What the task requires: Every record listed below should be copied exactly.

** Opening Extracted data block **

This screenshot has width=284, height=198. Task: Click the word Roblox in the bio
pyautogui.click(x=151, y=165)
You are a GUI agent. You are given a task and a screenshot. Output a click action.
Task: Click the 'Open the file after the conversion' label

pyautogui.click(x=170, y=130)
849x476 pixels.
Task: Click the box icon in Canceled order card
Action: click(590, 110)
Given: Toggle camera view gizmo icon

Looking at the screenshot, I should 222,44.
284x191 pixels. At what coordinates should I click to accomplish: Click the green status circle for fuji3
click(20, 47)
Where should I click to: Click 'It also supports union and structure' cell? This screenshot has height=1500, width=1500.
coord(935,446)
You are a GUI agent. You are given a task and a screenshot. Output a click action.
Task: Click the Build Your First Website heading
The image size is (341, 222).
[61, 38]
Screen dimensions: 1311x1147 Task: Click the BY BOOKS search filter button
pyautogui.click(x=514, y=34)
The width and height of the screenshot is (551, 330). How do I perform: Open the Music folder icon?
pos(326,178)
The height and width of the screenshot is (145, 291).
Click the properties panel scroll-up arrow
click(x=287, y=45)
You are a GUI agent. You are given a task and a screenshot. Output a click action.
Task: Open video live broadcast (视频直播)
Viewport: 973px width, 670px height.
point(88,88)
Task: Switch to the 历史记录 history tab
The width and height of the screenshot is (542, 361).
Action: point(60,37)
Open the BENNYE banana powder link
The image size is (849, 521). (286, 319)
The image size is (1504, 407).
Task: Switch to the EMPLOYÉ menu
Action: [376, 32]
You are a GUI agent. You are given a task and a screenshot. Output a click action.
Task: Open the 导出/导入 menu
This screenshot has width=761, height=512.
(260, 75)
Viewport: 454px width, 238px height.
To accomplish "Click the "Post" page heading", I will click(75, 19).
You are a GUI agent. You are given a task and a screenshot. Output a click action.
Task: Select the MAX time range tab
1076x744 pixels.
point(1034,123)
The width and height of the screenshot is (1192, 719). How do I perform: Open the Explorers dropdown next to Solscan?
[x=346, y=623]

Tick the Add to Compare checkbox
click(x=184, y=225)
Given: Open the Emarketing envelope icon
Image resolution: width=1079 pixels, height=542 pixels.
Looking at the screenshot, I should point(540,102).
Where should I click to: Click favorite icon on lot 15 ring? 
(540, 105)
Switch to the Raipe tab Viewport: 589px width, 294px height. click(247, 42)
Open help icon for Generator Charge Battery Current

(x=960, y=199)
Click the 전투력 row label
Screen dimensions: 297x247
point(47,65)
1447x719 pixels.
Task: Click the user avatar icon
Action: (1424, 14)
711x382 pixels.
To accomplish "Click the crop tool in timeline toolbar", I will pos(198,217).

** Closing Extracted data block **

Response for this exercise:
This screenshot has width=284, height=198. Task: Click the word Roblox in the bio
pyautogui.click(x=151, y=165)
You are a GUI agent. You are given a task and a screenshot. Output a click action.
Task: Click the 'Open the file after the conversion' label

pyautogui.click(x=170, y=130)
849x476 pixels.
Task: Click the box icon in Canceled order card
Action: click(590, 110)
Given: Toggle camera view gizmo icon

Looking at the screenshot, I should 222,44.
284x191 pixels. At what coordinates should I click to accomplish: Click the green status circle for fuji3
click(20, 47)
Where should I click to: Click 'It also supports union and structure' cell? This screenshot has height=1500, width=1500.
coord(935,446)
You are a GUI agent. You are given a task and a screenshot. Output a click action.
Task: Click the Build Your First Website heading
The image size is (341, 222).
[61, 38]
Screen dimensions: 1311x1147 Task: Click the BY BOOKS search filter button
pyautogui.click(x=514, y=34)
The width and height of the screenshot is (551, 330). How do I perform: Open the Music folder icon?
pos(326,178)
The height and width of the screenshot is (145, 291).
Click the properties panel scroll-up arrow
click(x=287, y=45)
You are a GUI agent. You are given a task and a screenshot. Output a click action.
Task: Open video live broadcast (视频直播)
Viewport: 973px width, 670px height.
point(88,88)
Task: Switch to the 历史记录 history tab
The width and height of the screenshot is (542, 361).
Action: point(60,37)
Open the BENNYE banana powder link
The image size is (849, 521). (286, 319)
The image size is (1504, 407).
Task: Switch to the EMPLOYÉ menu
Action: [376, 32]
You are a GUI agent. You are given a task and a screenshot. Output a click action.
Task: Open the 导出/导入 menu
This screenshot has width=761, height=512.
(260, 75)
Viewport: 454px width, 238px height.
To accomplish "Click the "Post" page heading", I will click(75, 19).
You are a GUI agent. You are given a task and a screenshot. Output a click action.
Task: Select the MAX time range tab
1076x744 pixels.
point(1034,123)
The width and height of the screenshot is (1192, 719). How do I perform: Open the Explorers dropdown next to Solscan?
[x=346, y=623]

Tick the Add to Compare checkbox
click(x=184, y=225)
Given: Open the Emarketing envelope icon
Image resolution: width=1079 pixels, height=542 pixels.
Looking at the screenshot, I should point(540,102).
Where should I click to: Click favorite icon on lot 15 ring? 
(540, 105)
Switch to the Raipe tab Viewport: 589px width, 294px height. click(247, 42)
Open help icon for Generator Charge Battery Current

(x=960, y=199)
Click the 전투력 row label
Screen dimensions: 297x247
point(47,65)
1447x719 pixels.
Task: Click the user avatar icon
Action: (1424, 14)
711x382 pixels.
To accomplish "Click the crop tool in timeline toolbar", I will pos(198,217).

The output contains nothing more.